**MATERIAL FOR THIS TASK:**
>>>>

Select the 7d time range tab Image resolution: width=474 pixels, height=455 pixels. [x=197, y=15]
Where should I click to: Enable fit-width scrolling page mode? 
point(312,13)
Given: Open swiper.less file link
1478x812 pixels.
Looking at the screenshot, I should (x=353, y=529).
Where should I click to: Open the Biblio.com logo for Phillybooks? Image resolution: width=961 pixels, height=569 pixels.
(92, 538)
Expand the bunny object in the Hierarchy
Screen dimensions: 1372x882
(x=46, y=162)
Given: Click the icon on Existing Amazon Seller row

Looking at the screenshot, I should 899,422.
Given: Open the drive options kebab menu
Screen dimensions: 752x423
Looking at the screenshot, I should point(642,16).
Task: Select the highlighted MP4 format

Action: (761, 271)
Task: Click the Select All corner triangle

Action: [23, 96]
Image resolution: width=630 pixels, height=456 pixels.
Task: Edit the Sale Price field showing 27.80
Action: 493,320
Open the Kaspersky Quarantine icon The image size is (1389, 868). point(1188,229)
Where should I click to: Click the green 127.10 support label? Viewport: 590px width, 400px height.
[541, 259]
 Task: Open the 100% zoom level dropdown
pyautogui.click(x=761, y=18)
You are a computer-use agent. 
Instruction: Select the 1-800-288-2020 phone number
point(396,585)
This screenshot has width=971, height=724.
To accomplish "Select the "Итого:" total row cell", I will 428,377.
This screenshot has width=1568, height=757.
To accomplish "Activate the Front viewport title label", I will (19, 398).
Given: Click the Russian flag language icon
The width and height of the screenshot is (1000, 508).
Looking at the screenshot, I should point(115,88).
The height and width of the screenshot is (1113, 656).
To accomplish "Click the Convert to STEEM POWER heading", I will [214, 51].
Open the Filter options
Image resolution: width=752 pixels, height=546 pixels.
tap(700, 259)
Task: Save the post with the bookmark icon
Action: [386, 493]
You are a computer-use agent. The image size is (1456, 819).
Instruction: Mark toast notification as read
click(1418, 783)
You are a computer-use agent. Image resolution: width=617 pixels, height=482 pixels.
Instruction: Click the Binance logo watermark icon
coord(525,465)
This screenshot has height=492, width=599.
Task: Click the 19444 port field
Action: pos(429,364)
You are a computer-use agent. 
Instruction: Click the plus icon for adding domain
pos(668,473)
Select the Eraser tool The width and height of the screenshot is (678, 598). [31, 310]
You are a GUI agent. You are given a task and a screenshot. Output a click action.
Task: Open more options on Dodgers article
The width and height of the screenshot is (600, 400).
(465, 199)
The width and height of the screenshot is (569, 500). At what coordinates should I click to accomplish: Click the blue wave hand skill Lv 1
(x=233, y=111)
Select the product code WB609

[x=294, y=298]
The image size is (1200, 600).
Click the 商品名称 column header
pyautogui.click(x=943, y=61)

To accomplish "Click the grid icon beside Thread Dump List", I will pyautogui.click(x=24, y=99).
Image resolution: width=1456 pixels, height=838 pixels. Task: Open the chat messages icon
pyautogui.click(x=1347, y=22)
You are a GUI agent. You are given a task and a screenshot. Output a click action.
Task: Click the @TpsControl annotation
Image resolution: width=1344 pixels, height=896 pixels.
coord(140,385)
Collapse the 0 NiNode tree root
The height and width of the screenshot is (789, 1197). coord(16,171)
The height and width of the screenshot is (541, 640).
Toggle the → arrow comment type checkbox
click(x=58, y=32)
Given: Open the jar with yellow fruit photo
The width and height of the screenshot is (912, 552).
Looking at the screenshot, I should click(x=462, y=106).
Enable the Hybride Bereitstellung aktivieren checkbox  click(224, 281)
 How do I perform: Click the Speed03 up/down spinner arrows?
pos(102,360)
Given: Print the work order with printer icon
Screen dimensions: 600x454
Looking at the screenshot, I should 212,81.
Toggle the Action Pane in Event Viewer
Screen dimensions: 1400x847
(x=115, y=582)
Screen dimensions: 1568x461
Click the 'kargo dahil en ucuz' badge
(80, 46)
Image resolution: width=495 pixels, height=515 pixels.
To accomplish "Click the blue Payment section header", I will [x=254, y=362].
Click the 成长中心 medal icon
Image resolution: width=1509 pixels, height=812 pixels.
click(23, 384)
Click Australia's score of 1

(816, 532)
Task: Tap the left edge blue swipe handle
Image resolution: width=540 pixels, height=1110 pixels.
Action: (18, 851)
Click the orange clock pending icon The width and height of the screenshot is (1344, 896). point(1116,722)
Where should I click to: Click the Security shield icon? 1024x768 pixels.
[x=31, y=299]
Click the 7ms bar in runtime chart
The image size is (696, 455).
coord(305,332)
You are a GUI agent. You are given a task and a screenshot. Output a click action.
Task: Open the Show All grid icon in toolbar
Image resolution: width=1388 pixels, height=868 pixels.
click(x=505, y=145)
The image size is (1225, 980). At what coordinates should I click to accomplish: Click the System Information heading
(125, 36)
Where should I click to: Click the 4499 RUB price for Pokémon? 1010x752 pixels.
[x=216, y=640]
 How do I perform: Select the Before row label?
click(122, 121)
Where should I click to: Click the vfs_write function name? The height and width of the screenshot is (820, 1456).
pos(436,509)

<<<<

**THE TASK:** Pick out every line of the material above that contains the word "Toggle", and copy each one.

**OUTPUT OF THE TASK:**
Toggle the → arrow comment type checkbox
Toggle the Action Pane in Event Viewer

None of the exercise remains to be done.